Starbucks’ mobile app has done well enough in the U.S. that the coffee store chain is bringing the same capability here to Canada. Other merchants should take a look at how Starbucks is executing its mobile payment strategy and consider adopting some of the same tactics.

Starbucks Canada iPhone app launches, shows how to execute mobile payment

Canadians buying eggnog lattes today at their local Starbucks will be able to pay using their iPhone, as Starbucks Coffee Canada launches its mobile payment app.

iPhone users downloading the Starbucks Canada app will have a new option to load their payment cards onto the app. Much like the physical version of the gift cards, the app displays a 2D bar code on the screen that a customer simply holds up in front of a scanner to pay for their caffeine fix. Users will be able to reload their digital cards in the app using a credit card, and manage multiple cards that they might receive as stocking stuffers.

With Starbucks U.S. stores processing more than 20 million payments with mobile apps on iOS, Android and BlackBerry since January, it is no surprise the roasted-beans franchise is expanding north of the border with its effort. The app can be used at almost 1,000 Starbucks locations in Canada, according to Victoria Laszlo, associate manager of digital marketing at Starbucks Canada.

Screenshots from the new Starbucks Canada app.

“It’s about allowing people to make their purchases in the most convenient way possible,” she tells ITBusiness.ca. “We’re always looking for ways to connect with our customers.”

About 18 per cent of Starbucks purchases in Canada are made using gift cards, she says. In North America last Christmas, 12 million cards were gifted.

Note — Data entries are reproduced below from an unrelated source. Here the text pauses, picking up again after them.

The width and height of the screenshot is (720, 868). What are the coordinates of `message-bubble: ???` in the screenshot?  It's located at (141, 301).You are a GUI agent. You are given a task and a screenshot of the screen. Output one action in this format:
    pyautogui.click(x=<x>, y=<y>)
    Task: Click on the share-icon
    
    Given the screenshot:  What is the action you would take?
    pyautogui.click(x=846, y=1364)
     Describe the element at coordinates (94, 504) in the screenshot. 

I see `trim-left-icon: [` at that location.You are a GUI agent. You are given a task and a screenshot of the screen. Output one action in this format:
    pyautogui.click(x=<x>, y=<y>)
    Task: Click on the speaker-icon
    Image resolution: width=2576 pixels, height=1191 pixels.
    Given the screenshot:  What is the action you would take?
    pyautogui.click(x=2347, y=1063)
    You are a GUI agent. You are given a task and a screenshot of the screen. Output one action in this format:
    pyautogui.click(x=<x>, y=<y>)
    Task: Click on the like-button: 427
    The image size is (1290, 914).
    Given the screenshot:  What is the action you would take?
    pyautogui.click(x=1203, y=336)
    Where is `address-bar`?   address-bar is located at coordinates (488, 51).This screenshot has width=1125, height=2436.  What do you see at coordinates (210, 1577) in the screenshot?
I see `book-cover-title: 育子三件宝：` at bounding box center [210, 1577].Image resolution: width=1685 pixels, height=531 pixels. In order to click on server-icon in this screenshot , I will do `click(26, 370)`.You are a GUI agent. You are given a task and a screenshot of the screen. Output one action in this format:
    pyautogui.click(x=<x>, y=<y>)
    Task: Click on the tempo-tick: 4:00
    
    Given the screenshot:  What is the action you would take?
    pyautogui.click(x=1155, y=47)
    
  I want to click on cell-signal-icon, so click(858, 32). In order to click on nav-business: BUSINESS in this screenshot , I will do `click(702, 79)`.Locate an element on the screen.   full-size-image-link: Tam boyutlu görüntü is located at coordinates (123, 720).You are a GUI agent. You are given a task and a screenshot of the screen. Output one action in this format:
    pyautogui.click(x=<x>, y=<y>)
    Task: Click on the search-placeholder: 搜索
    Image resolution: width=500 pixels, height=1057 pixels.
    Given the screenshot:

Starbucks Canada is putting in place the same payment approach that its U.S. arm has succeeded with, and other merchants should take note. Mobile payments can be an effective way to promote customer loyalty and even cut down on expensive Point of Sales systems. Here are some things Starbucks is doing that makes mobile payment work:

Using a technology already in place

By using its gift card system to deploy mobile payment, Starbucks is able to rely on an existing infrastructure to roll out the new app. The format is also familiar to customers who have probably had a physical gift card at some point, who “get” that the app just offers a digital way to manage them.

By using a 2D bar code that appears on the screen and is scanned by a reader at the till, Starbucks has made a payment method that can work on every platform. While Android and BlackBerry versions of the Starbucks app are available in the U.S., Canada only has an iOS app right now.

Near-field communications (NFC) chip mobile payment used by the likes of Google Wallet might offer tap-to-pay functionality and be the newest thing on the market, but it is only available on a couple of smartphones at the moment, Laszlo says. “We’re focused on the technology that we have right now. The numbers have proved that it works for us,” she says.

Ties into the loyalty rewards program

One big benefit of using a smartphone app to pay is that it can automatically credit loyalty reward programs you use. Instead of carrying around 50 points cards in your wallet, you are freed from plastic hell and just have to tap your phone and collect towards those rewards. Starbucks ties its newly-revamped loyalty rewards program launched in October into its mobile app.

Customers will be able to log in to their My Starbucks Rewards account and see what status they’ve attained (appealing depicted by gold stars filling a coffee cup). Using the registered cards tied to the loyalty program on the app will automatically trigger points for the customer.

“You never miss out on earning your rewards,” Laszlo says.

Leads to unexpected uses

Jonathan Stark decided to share his Starbucks card with the Internet by creating a Twitter account (@jonathanscard) that invited anyone to use the card to buy coffee, and asked that people also donate money towards the account. It was a crowd-sourced gift card experiment, and all anyone had to do to use it for payment was keep a picture of it on their smartphone and swipe it in front of the scanner.

Stark’s case of sharing is extreme (and Starbucks shut down the card at the end of August because of concerns it had been hacked, although Stark denies this). But consider sharing a gift card with a few friends or family members in this way. If your card is out of money and you don’t have time to reload it right away, maybe you can sneak a couple of bucks off of your spouse’s card.

Starbucks Canada says its app will be available on Android and BlackBerry in coming months.